This article is part of the supplement: Selected articles from the 7th International Symposium on Bioinformatics Research and Applications (ISBRA'11)
Algorithms: simultaneous error-correction and rooting for gene tree reconciliation and the gene duplication problem
1 Institute of Informatics, University of Warsaw, Warsaw, 02-097, Poland
2 Department of Computer Science, Iowa State University, Ames, 50011, USA
BMC Bioinformatics 2012, 13(Suppl 10):S14 doi:10.1186/1471-2105-13-S10-S14Published: 25 June 2012
Evolutionary methods are increasingly challenged by the wealth of fast growing resources of genomic sequence information. Evolutionary events, like gene duplication, loss, and deep coalescence, account more then ever for incongruence between gene trees and the actual species tree. Gene tree reconciliation is addressing this fundamental problem by invoking the minimum number of gene duplication and losses that reconcile a rooted gene tree with a rooted species tree. However, the reconciliation process is highly sensitive to topological error or wrong rooting of the gene tree, a condition that is not met by most gene trees in practice. Thus, despite the promises of gene tree reconciliation, its applicability in practice is severely limited.

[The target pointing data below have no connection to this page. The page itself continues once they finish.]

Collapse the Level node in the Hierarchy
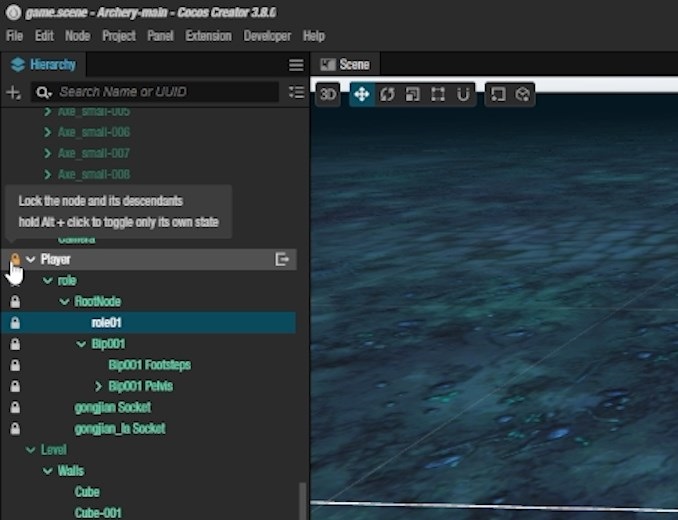Screen dimensions: 678x520 tap(31, 450)
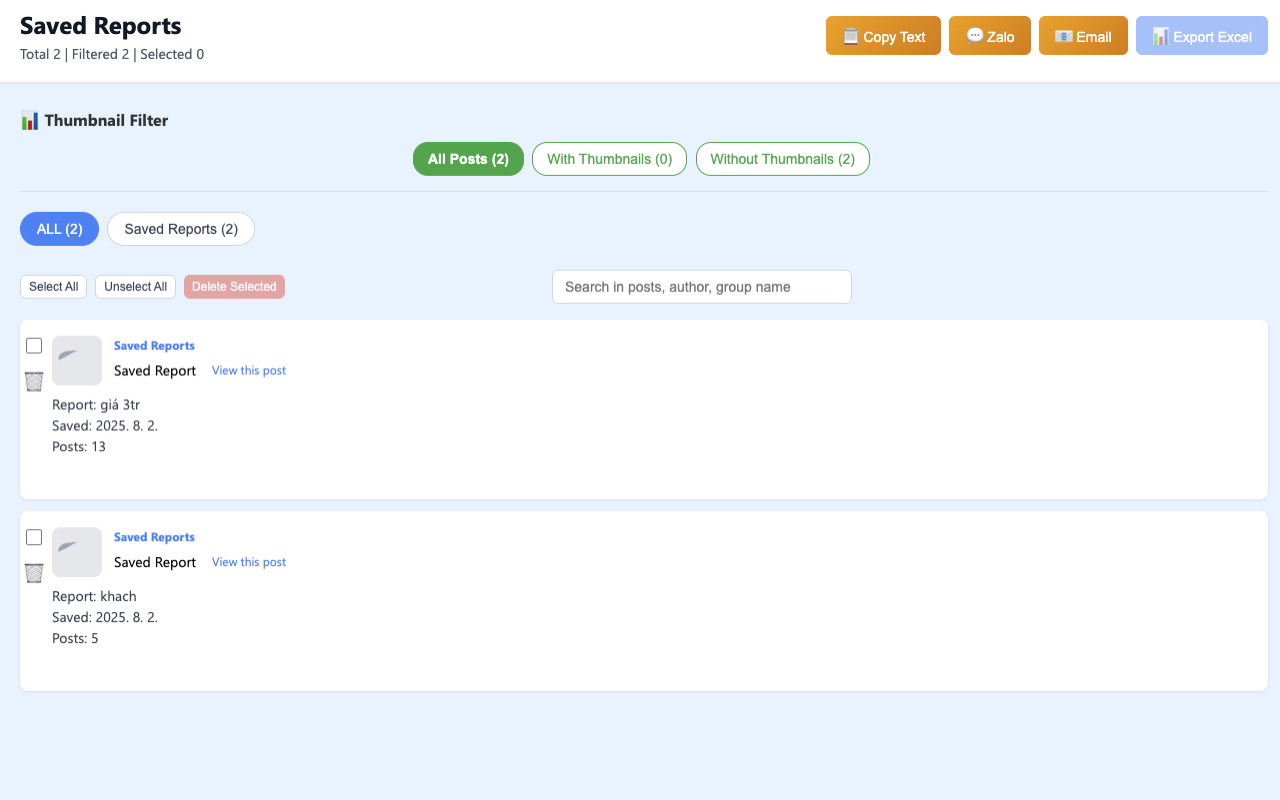This screenshot has width=1280, height=800.
Task: Tick checkbox for khach report
Action: 34,538
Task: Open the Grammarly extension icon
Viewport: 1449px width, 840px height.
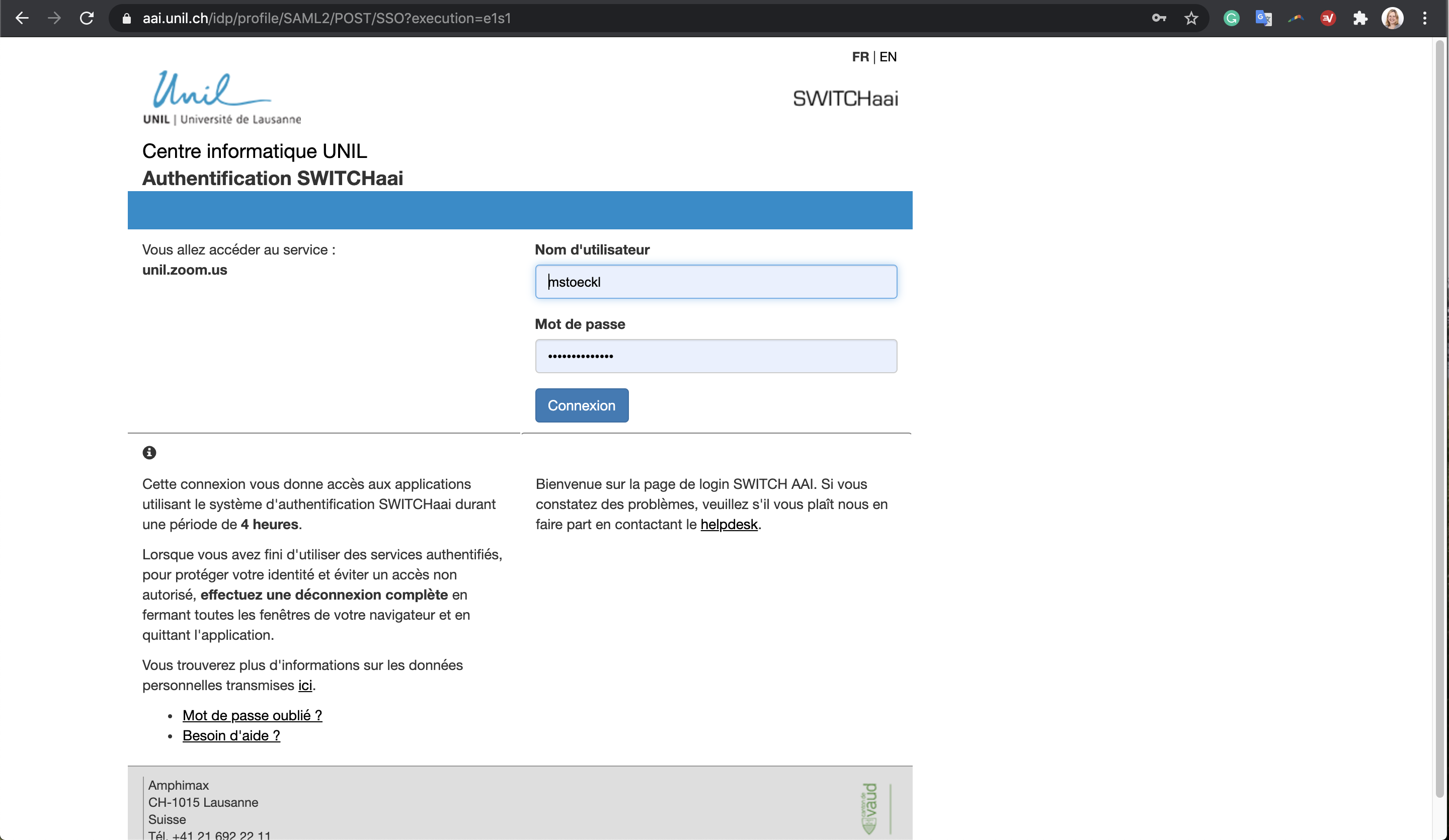Action: pos(1231,19)
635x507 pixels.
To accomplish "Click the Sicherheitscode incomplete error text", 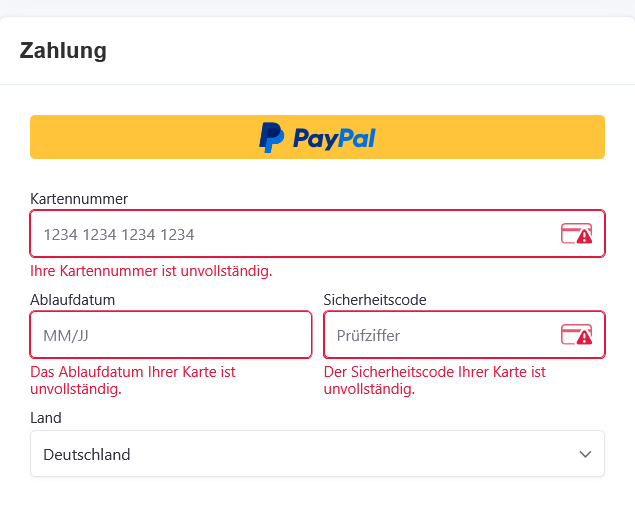I will pos(435,380).
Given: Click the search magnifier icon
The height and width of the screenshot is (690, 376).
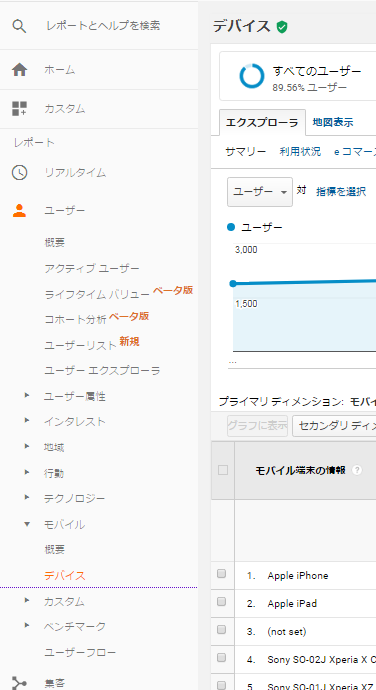Looking at the screenshot, I should coord(19,26).
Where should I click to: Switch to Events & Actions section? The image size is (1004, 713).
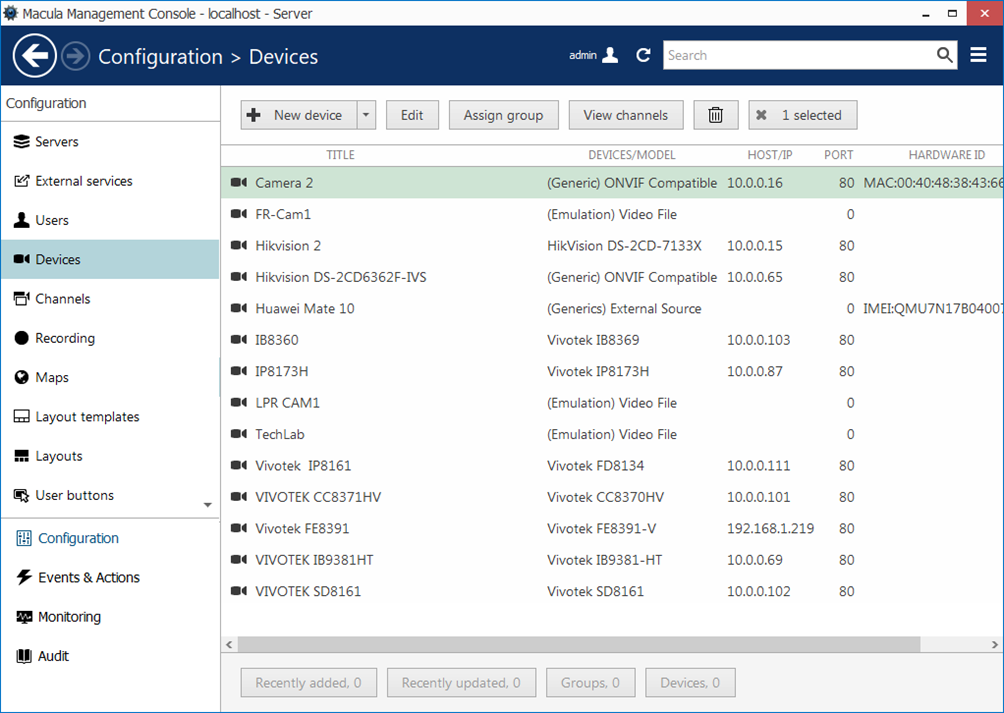click(88, 578)
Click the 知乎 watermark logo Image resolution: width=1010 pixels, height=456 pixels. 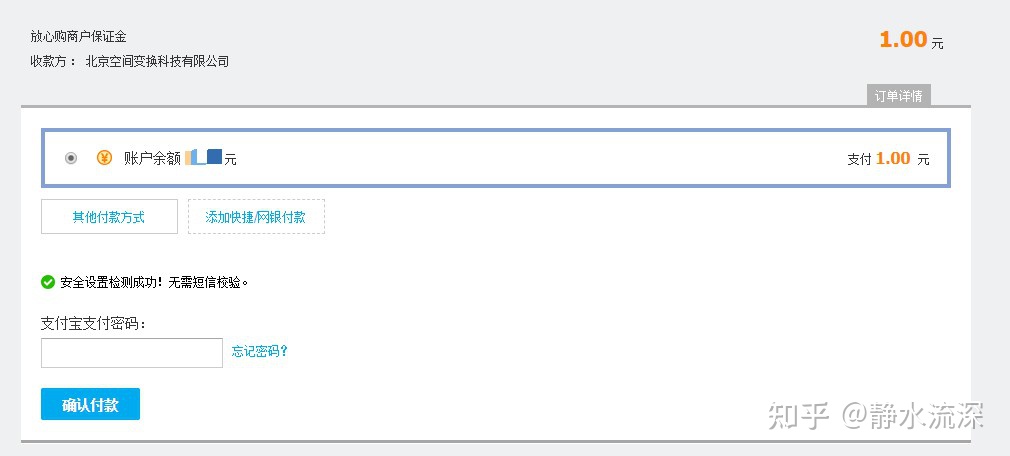(x=799, y=415)
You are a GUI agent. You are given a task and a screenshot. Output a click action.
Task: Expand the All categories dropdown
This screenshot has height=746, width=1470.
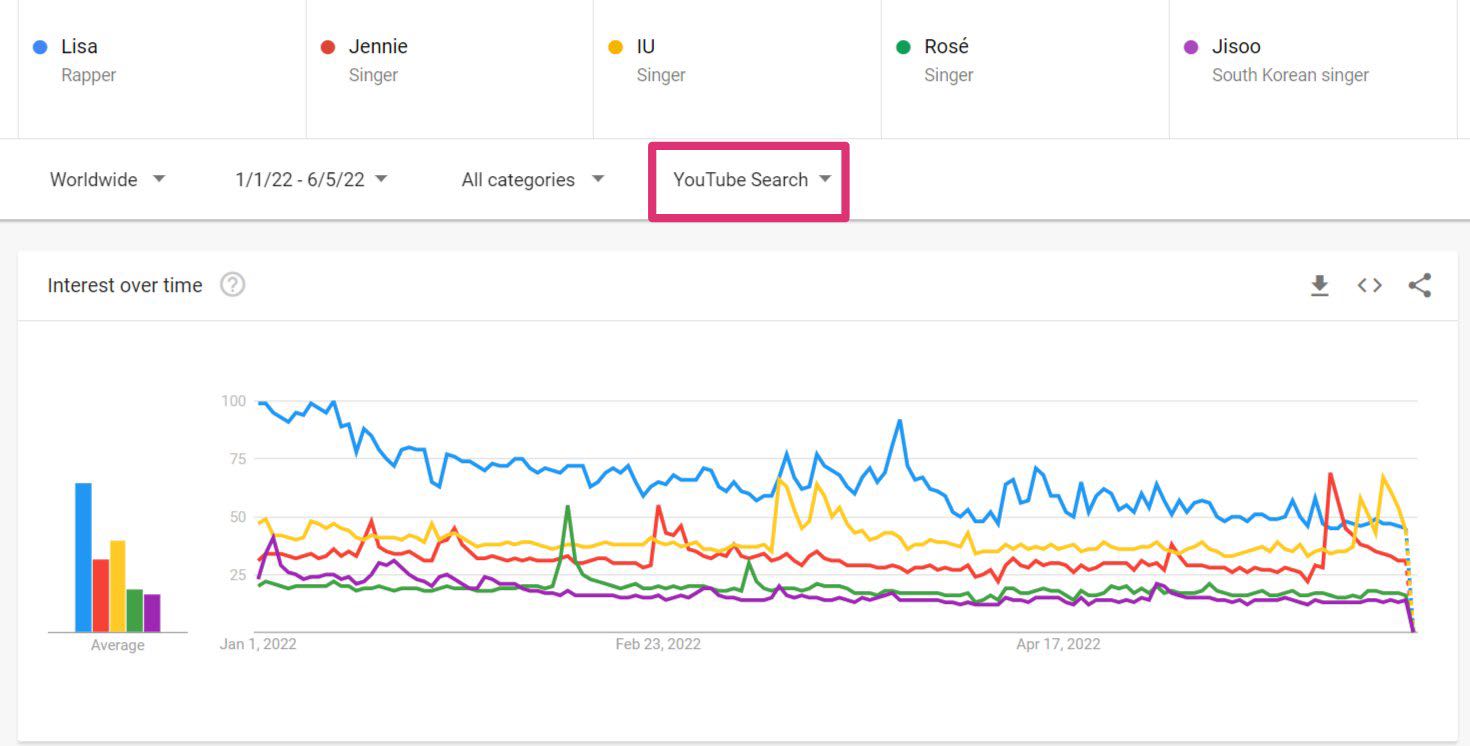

We introduce the problem of reconciling unrooted and erroneous gene trees by simultaneously rooting and error-correcting them, and describe an efficient algorithm for this problem. Moreover, we introduce an error-corrected version of the gene duplication problem, a standard application of gene tree reconciliation. We introduce an effective heuristic for our error-corrected version of the gene duplication problem, given that the original version of this problem is NP-hard. Our experimental results suggest that our error-correcting approaches for unrooted input trees can significantly improve on the accuracy of gene tree reconciliation, and the species tree inference under the gene duplication problem. Furthermore, the efficiency of our algorithm for error-correcting reconciliation is capable of handling truly large-scale phylogenetic studies.
Our presented error-correction approach is a crucial step towards making gene tree reconciliation more robust, and thus to improve on the accuracy of applications that fundamentally rely on gene tree reconciliation, like the inference of gene-duplication supertrees.